Recent research from various sources has uncovered an alarming trend in financial planning in America: As a whole, Americans nearing retirement are underprepared. An October/November 2012 survey of people ages 50–70 shows that fewer than half (46%) report feeling extremely or very confident that they’ll be able to afford the essentials in retirement. Their concerns may be valid. The same study uncovered a gap of approximately $250,000 between what respondents think they need to retire comfortably and what they’ve set aside for their time post-career.1

Less studied are the reasons why Americans are so ill-equipped to fund this major life stage. What events have transpired to make retirement financially burdensome even for those who have long planned their exit from the workplace?

The Retirement Derailers® survey conducted in February 2013 explores this question. The results identify unexpected life events, or derailers, that can be culprits in disrupting plans for retirement. The study also reveals the gravity of these events, which have cost Americans an average of $117,000 in savings, and examines how respondents view this shortfall in the context of their overall preparation for retirement. Finally, it highlights how individuals in these situations plan to get their retirement savings back on track.

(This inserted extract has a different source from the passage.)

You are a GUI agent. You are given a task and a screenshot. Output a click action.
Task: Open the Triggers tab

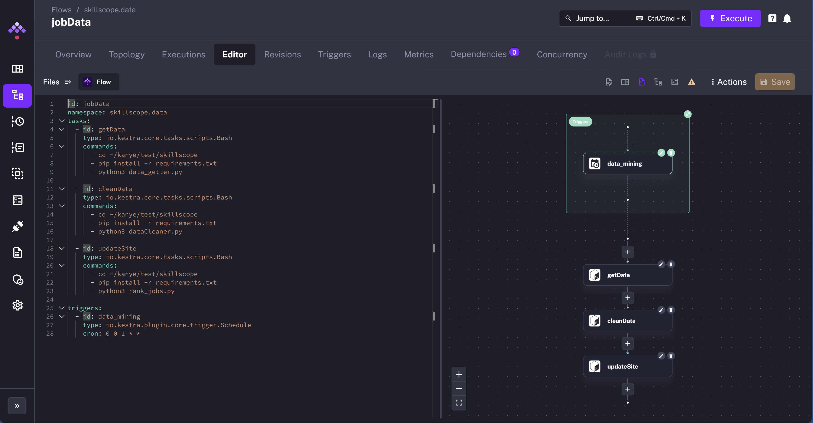[334, 54]
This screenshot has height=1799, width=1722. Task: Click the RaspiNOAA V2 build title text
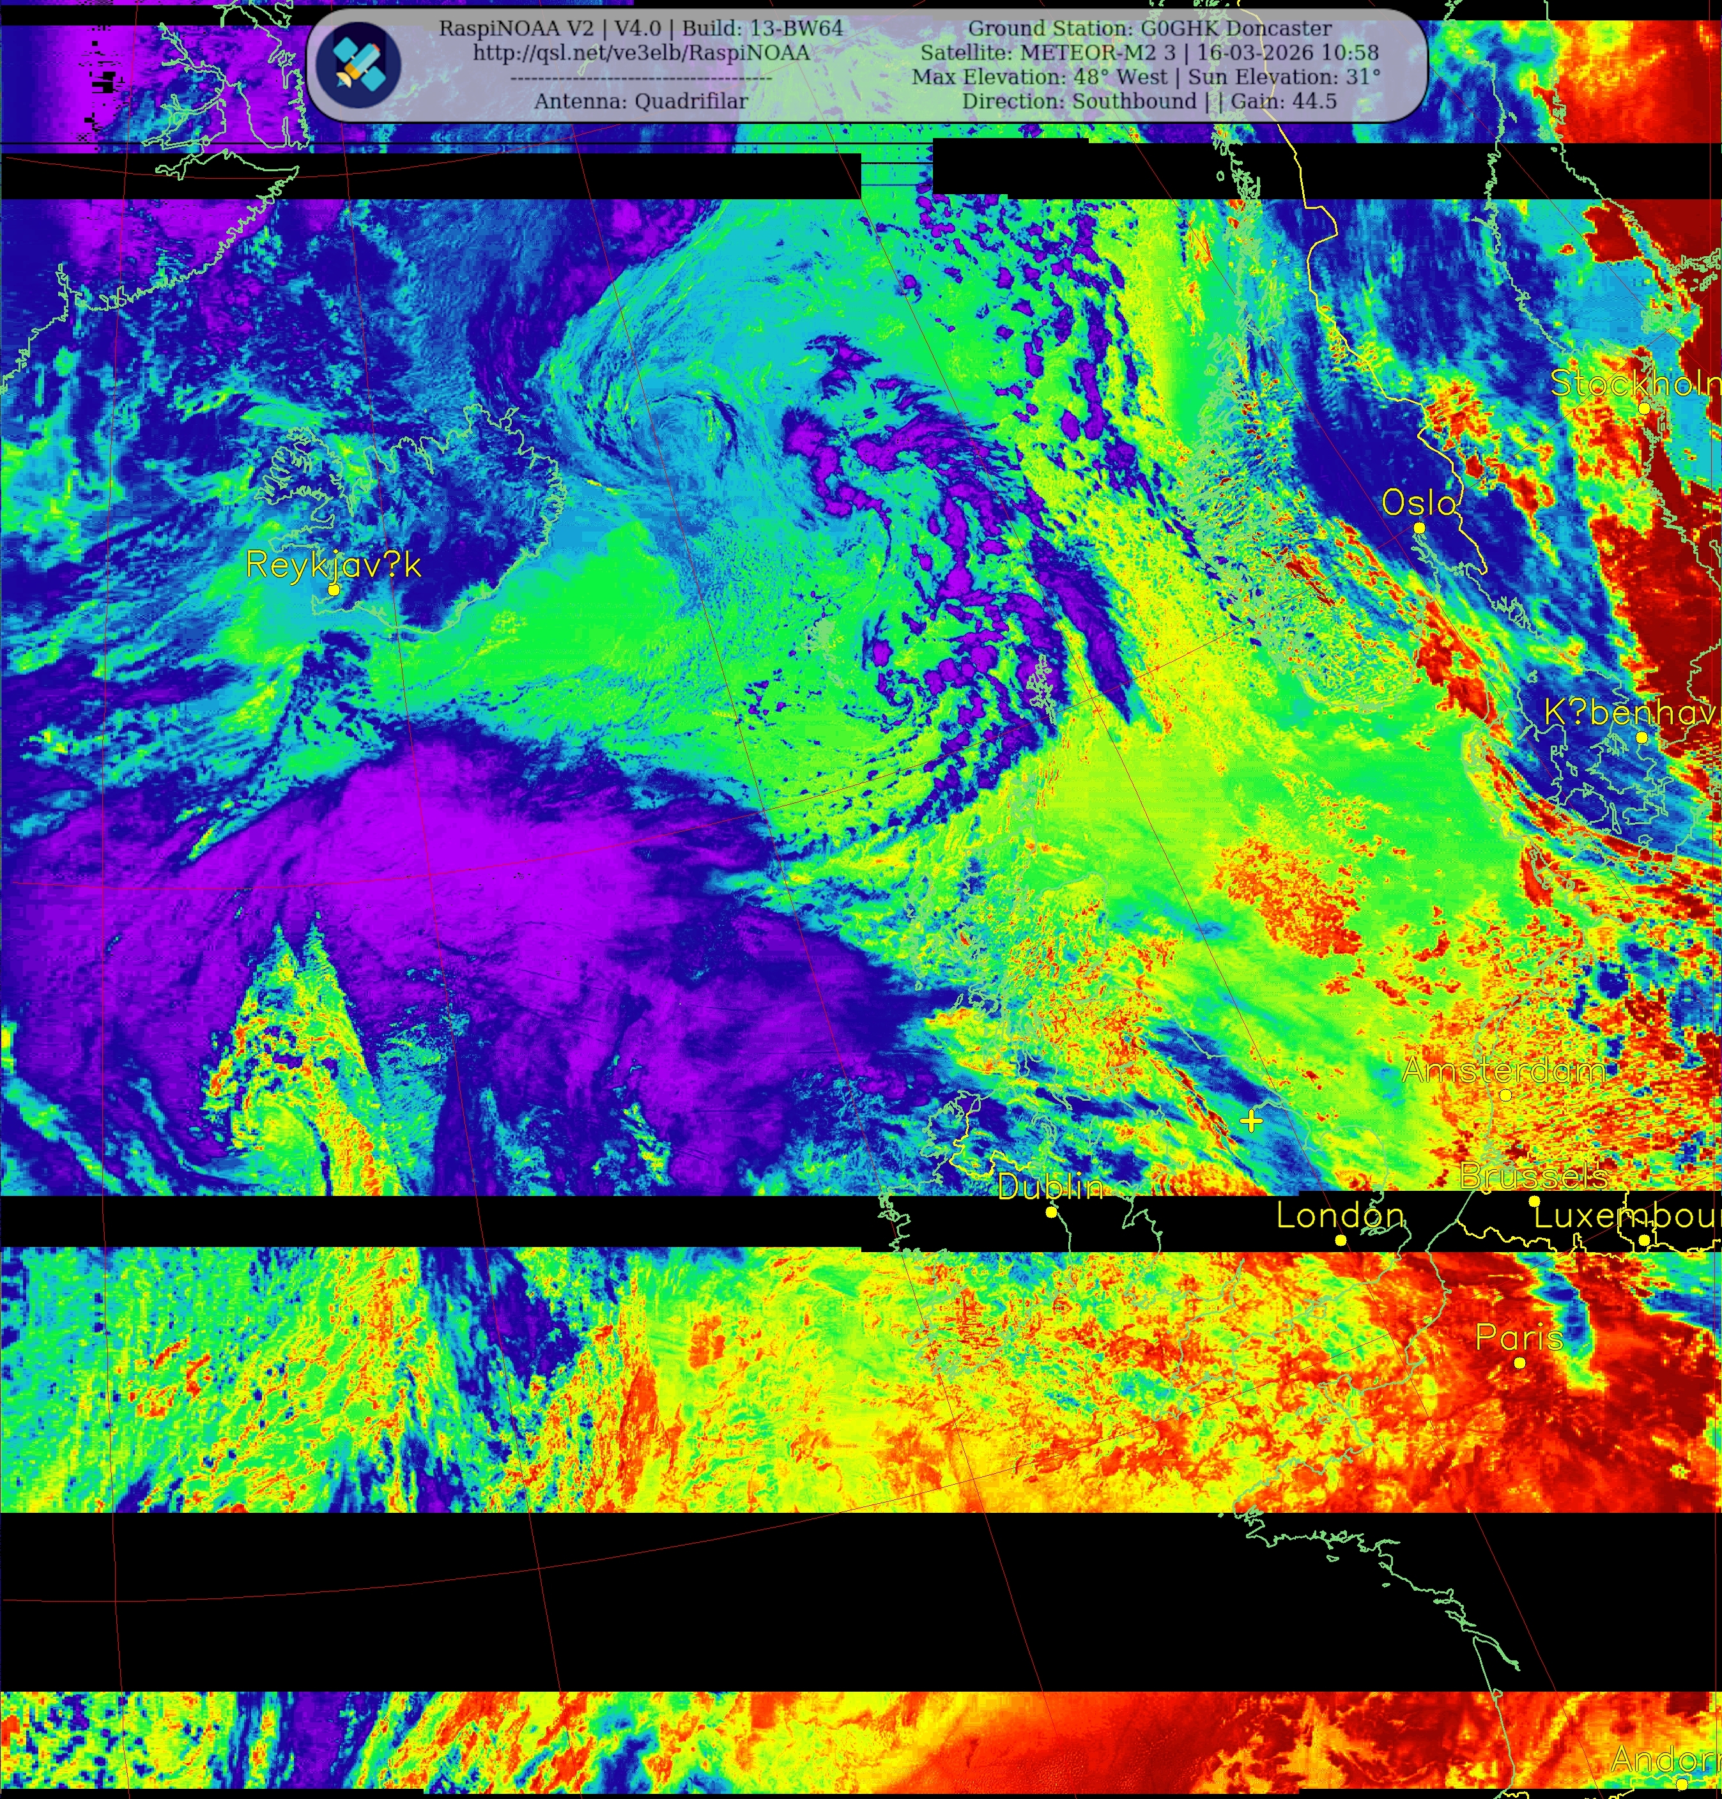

1 Source: Retirement Check-In® survey released by Ameriprise Financial in February 2013. Koski research interviewed 1,000 working Americans ages 50–70 with at least $100,000 in investable assets in October and November 2012.
The Retirement Derailers® survey was created by Ameriprise Financial utilizing survey responses from 1,000 employed and retired Americans ages 50-70. All respondents have investable assets of at least $100,000 (including employer retirement plans, but not real estate). The survey was commissioned by Ameriprise Financial, Inc. and conducted via telephone interviews by Koski Research from February 21- February 28, 2013.